> Problem description:
Filter the listing below down to the lines with the word "pyautogui" and copy those.
== Segment start ==
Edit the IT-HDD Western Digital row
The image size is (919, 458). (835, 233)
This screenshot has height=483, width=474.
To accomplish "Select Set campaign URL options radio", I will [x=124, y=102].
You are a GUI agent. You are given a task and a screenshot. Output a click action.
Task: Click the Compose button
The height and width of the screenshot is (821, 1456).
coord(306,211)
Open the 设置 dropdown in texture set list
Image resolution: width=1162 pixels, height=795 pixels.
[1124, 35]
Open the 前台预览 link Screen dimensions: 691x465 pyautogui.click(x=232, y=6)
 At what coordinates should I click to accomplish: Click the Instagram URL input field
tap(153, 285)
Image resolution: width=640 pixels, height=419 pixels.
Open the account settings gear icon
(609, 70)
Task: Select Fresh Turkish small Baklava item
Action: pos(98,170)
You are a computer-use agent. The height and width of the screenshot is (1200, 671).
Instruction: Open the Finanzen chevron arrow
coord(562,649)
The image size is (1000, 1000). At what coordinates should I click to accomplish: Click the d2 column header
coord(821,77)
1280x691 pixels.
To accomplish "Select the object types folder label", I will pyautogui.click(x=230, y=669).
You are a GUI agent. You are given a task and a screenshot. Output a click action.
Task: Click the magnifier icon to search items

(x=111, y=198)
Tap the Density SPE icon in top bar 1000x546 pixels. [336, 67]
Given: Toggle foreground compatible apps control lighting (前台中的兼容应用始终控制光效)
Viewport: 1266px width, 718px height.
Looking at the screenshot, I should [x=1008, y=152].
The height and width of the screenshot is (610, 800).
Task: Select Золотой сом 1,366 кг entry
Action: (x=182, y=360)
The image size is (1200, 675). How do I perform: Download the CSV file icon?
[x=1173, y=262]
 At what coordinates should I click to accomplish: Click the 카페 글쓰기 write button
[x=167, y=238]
== Segment end ==
> Solution to this task:
Open the 前台预览 link Screen dimensions: 691x465 pyautogui.click(x=232, y=6)
To accomplish "Select the object types folder label", I will pyautogui.click(x=230, y=669).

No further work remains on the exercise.